> WORK TASK: Search the data for the string "computer" and extract every line where it appears.

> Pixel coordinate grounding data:
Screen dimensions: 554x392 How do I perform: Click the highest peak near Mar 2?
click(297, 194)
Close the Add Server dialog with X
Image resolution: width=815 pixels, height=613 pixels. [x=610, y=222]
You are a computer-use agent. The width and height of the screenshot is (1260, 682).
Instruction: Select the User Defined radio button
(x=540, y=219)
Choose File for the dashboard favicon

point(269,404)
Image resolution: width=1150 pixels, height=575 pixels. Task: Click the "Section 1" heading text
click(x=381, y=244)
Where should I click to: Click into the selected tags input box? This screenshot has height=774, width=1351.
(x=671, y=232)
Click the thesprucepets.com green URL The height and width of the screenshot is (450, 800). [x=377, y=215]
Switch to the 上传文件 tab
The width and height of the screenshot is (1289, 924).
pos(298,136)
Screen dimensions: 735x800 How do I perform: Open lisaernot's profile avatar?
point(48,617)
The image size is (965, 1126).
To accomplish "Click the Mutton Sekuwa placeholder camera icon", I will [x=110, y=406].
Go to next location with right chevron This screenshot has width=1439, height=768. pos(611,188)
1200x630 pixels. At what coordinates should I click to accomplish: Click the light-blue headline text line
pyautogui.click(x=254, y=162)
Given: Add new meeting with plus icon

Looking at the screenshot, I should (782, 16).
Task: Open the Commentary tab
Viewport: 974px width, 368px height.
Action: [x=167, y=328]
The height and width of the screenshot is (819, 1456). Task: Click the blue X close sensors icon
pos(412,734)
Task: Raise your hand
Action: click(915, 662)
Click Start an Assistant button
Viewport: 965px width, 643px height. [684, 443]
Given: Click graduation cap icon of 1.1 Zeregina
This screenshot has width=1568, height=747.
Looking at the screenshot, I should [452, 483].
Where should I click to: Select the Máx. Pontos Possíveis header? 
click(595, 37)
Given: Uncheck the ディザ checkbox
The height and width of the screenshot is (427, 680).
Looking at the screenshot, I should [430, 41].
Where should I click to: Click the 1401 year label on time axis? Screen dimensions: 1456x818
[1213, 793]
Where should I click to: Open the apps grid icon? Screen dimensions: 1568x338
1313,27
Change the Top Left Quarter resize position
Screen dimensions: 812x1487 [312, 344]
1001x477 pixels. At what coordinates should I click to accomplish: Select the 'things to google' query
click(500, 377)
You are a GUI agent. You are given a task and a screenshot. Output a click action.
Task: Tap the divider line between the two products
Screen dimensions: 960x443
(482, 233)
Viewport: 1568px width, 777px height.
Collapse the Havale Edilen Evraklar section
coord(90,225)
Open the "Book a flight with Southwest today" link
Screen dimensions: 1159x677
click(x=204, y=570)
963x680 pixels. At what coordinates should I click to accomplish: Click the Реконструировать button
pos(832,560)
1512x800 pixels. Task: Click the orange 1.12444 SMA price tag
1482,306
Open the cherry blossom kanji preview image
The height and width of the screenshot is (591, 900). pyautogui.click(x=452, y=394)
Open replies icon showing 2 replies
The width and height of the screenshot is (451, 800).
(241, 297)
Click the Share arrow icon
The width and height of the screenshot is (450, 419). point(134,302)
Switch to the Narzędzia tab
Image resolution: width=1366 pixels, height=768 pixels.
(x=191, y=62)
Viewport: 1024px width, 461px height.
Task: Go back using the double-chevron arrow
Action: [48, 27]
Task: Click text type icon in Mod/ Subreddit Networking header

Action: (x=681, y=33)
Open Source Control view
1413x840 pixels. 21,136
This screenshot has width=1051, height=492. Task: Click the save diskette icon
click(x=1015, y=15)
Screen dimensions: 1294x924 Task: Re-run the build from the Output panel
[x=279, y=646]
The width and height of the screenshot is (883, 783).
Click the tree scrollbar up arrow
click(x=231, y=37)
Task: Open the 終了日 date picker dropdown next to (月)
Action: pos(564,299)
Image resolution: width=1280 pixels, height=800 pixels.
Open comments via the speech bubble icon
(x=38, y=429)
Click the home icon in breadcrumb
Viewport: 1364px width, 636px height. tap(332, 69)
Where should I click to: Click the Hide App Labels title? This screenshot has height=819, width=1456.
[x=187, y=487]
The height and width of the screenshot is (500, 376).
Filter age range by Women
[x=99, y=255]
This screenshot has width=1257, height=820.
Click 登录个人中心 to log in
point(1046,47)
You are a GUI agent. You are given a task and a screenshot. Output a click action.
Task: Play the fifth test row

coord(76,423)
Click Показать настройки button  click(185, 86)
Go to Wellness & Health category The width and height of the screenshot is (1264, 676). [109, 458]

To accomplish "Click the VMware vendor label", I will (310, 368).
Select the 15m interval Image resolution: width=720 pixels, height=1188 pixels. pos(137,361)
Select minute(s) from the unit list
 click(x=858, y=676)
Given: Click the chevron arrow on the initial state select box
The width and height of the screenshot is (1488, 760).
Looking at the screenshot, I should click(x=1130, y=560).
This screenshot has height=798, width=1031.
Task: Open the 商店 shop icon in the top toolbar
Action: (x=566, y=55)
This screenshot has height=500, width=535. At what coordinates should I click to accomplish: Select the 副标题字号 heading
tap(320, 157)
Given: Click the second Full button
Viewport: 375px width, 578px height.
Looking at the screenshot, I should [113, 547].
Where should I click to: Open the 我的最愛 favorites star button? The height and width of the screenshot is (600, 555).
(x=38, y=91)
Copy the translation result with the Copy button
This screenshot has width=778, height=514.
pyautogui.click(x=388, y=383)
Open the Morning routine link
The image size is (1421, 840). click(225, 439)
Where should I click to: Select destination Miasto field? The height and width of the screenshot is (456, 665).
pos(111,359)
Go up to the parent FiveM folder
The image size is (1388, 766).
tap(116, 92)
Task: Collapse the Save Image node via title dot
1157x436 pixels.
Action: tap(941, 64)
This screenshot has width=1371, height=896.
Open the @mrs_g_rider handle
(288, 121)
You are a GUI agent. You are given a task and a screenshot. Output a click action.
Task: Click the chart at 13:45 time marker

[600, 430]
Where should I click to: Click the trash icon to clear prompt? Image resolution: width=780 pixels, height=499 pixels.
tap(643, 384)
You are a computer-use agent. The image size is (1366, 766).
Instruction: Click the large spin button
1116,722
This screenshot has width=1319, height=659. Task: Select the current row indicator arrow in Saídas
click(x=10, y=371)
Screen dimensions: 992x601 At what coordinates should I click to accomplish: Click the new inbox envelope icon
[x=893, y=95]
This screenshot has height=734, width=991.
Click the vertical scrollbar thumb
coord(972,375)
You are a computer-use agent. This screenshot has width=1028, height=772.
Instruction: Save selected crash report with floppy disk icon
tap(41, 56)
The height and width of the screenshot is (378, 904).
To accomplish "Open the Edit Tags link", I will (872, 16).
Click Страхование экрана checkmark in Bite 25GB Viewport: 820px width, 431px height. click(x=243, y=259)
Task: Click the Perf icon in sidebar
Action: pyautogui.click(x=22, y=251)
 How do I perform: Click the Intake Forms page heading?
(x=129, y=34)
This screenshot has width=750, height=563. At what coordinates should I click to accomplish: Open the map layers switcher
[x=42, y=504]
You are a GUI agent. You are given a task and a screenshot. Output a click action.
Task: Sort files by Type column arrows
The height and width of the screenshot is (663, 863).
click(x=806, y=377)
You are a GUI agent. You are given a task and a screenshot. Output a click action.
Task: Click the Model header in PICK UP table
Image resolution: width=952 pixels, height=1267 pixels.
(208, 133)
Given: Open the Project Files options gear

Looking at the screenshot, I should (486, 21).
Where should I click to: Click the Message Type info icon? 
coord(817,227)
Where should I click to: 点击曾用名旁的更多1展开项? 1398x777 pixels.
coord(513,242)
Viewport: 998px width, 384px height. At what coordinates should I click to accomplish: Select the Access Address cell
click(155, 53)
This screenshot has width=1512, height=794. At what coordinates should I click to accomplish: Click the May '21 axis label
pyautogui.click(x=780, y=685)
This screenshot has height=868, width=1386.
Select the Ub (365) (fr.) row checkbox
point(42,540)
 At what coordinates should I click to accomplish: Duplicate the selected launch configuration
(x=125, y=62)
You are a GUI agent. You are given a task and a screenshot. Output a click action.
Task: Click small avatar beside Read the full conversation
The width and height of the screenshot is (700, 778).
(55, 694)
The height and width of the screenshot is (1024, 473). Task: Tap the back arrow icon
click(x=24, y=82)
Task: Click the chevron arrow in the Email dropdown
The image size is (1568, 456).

> OUTPUT FOR THIS EXERCISE:
You are a computer-use agent. The width and height of the screenshot is (1260, 682).
You are a computer-use agent. The image size is (1366, 766).
You are a computer-use agent. This screenshot has width=1028, height=772.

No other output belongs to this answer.